27 Ocak 2010 Çarşamba

Dun, tam bir ay oldu bu ilginc ulkeye geleli..
Dile kolay, bir ay..

Anlamasam da nasil gecti o koskoca dort hafta, icimde, biraz kulak verir vermez canimi cok yan bir ses var.. "Alismak"tan farkli kelimelere de ihtiyac var demek ki coooook uzaklarda olunca.. Sadece "alismak" anlatamiyor tam olarak anlatilmak isteneni..


( Chicago'da kaldigimiz ev )


( Ayni evin arka bahcesi.. Bayildim bu salincaga.. Eksi bilmem kaclarda olmasaydi hava, uca uca sallanacaktim ama olmadi : )



( Chicago havaalani, Amerika'ya ilk ayak basisimiz ve saatlerce suren islemlerden sonra perisan olan, valizlerin uzerinde saatlerce uyuyan Yusufcuk.. )





- Koykunc bi adam yanimdan geceyken "eskiyuz mi" dedi bana anne!!
- Bence o" excuse me (afedersiniz)dir oglum..
- Himm evet o..

:)))

Yusufcuk Ingilizce ogrenmeye basladi :P Kreste surekli tekrarlanan bazi ifadeleri biliyor ve bazen kullaniyor artik.. Mesela oyun oynarlarken "doo tac mi" (dont touch me-beni elleme) diyor babasina :))



( Chicago, ilk gece kaldigimiz otel )


( Otelin lobisinde, Noel Baba ile Turkce anlasmaya calisan Yusufcuk :P )

( Yine Chicago havaalani ama bu sefer Austin'e giderken.. Goruldugu gibi Yusufcuk zipkin gibi ayakta ve kendi valizini suruklemekte :P - anneanne hediyesi ve adi "Sahin"- )

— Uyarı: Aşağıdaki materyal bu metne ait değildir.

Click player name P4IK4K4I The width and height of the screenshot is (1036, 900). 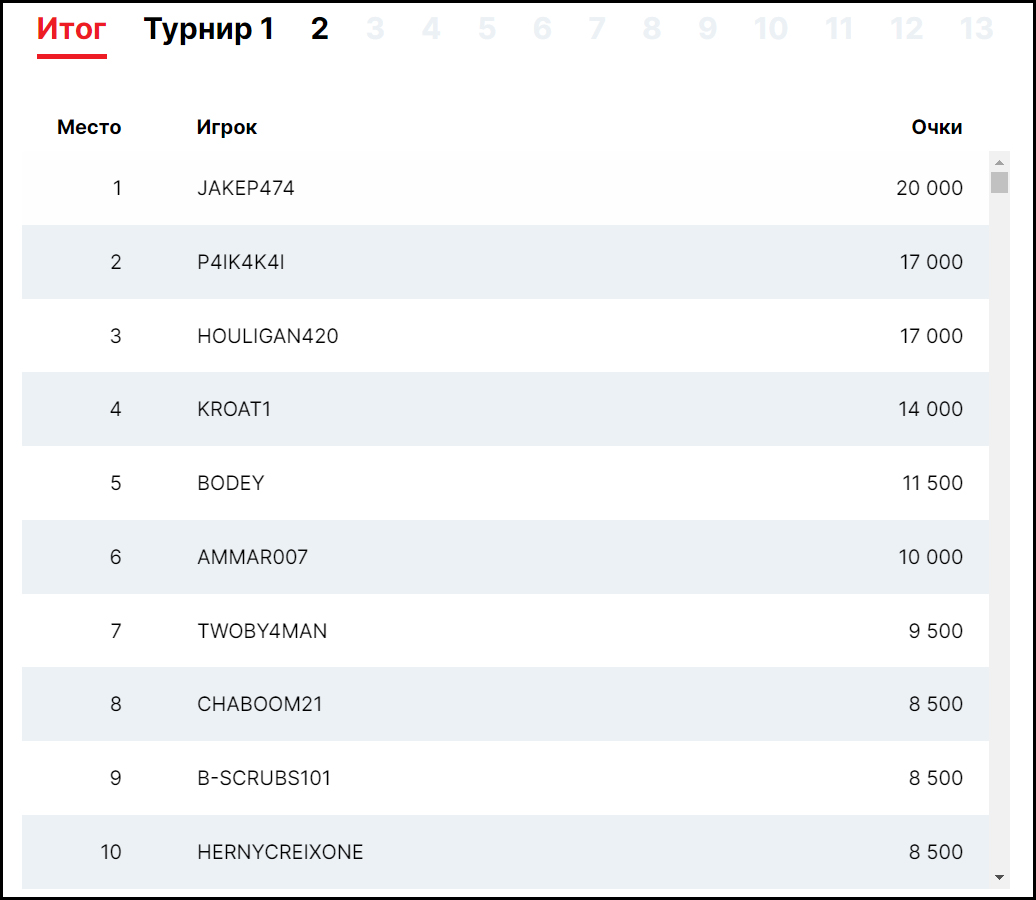pos(241,262)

Daha once de demistim ya, ilginc bir ulke burasi.. Garip bir yogunlugu var kendi icinde.. Ozellikle de ogretmensen.. Sabah daha gun dogmadan baslasa da maraton, gunun sonunda birsuru madde kaliyor ertesi gune halletmek icin.. Bu sadece benim icin gecerli degil gordugum kadariyla.. Diger ogretmenler de ayni durumda.. Sanirim bu sistemle ilgili birsey.. Ama yine de okulun bahcesinde, onumde kosan bir sincap butun yorgunlugumu aliyor.. ( Evet sincap, burada kedi gibi, heryerdeler..)


Su anda hem Turkce hem de Turk Kulturu dersim var okulda.. Kultur dersini henuz acmadim.. Materyalleri topluyor ve internetten derste isime yarayacak yazilari tariyorum.. Guzel bir de fotograf arsivi olusturdum.. Haftaya baslayacak sanirim.. Ve sadece ogrencilere degil, katilmak isteyen diger ogretmenlere de acik olacak.. Turkiye'yi cok merak eden ve bana bircok soru soranlar var aralarinda..

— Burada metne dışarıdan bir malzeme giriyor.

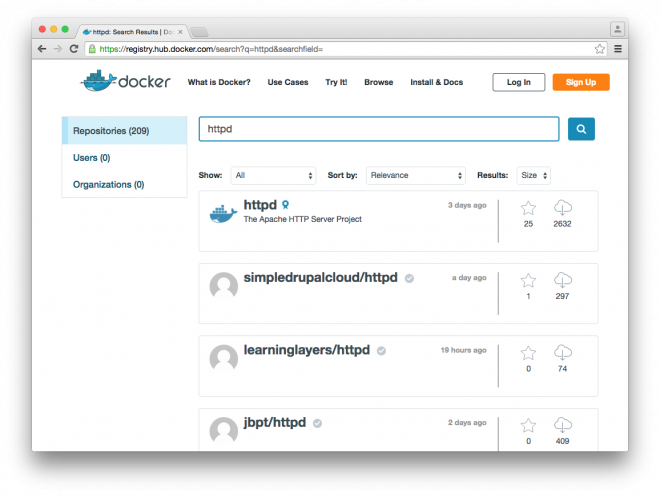This screenshot has width=660, height=497.
Task: Open the Show filter dropdown
Action: [x=273, y=175]
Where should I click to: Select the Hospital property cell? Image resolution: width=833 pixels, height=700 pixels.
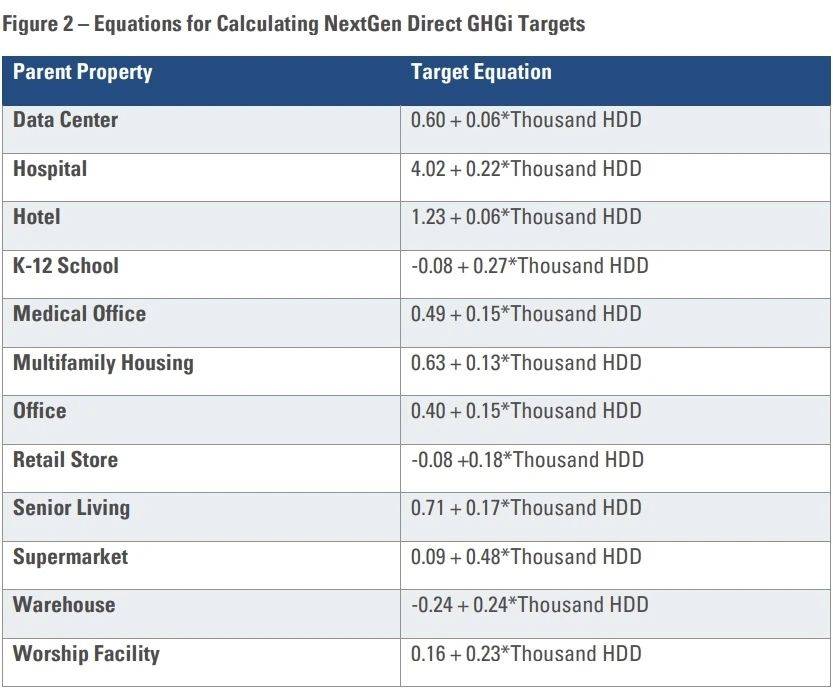coord(50,169)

Okuldan sonra da gonullu olarak iki saat Turkish Folk Dance yani bildigimiz Folklor grubunu calistiriyoruz bu seneki Turkce Olimpiyati icin.. Gecen sene Amerika genelindeki yarismaya katilan hazir bir grup varmis zaten, biz de onlarla sansimizi denemek istedik..

Bir de yine haftaya baslayacak olan baska bir gonullu dersim var buradaki bir Amerikan universitesinde.. Haftada bir gun olacak ve ben misafir ogretim gorevlisi gibi verecegim dersi.. Simdilik yedi ogrenci varmis ama zamanla sayi artar umarim..


( Chicago'nun bir numarasini goruyorsunuz yukarida.. Ayy ben demiyorum, tabela oyle diyor :P )



O karmasada bile keyif alacak birseyler bulmusum anlasilan.. Yanliz bu fotogralari cekeyim derken makinayi kara dusurup sonra da sac kurtma makinasiyla kuruttum, o ayri :))


Ozanla ayni okulda calisiyoruz bu arada.. Yazmismiydim daha once?

Bazi yonlerden cok iyi oluyor bu.. Sabah hep beraber azicik daha fazla uyuyup kahvaltiyi arabada yapiyoruz Yusufcugu okuluna birakmaya giderken.. Eve oldukca uzak okulu.. Tika basa doyuruyorum karnini yavrusun gidene kadar :)) Ayri ayri yerlere gitseydik -ki ilk iki hafta oyleydi- mecburen evde kahvalti yapmak zorunda kalacaktik ki bu en az yarim saat az uyku demek :P Pek fena!! Neyse ki artik 5'te kalkmiyorum, oleyyy..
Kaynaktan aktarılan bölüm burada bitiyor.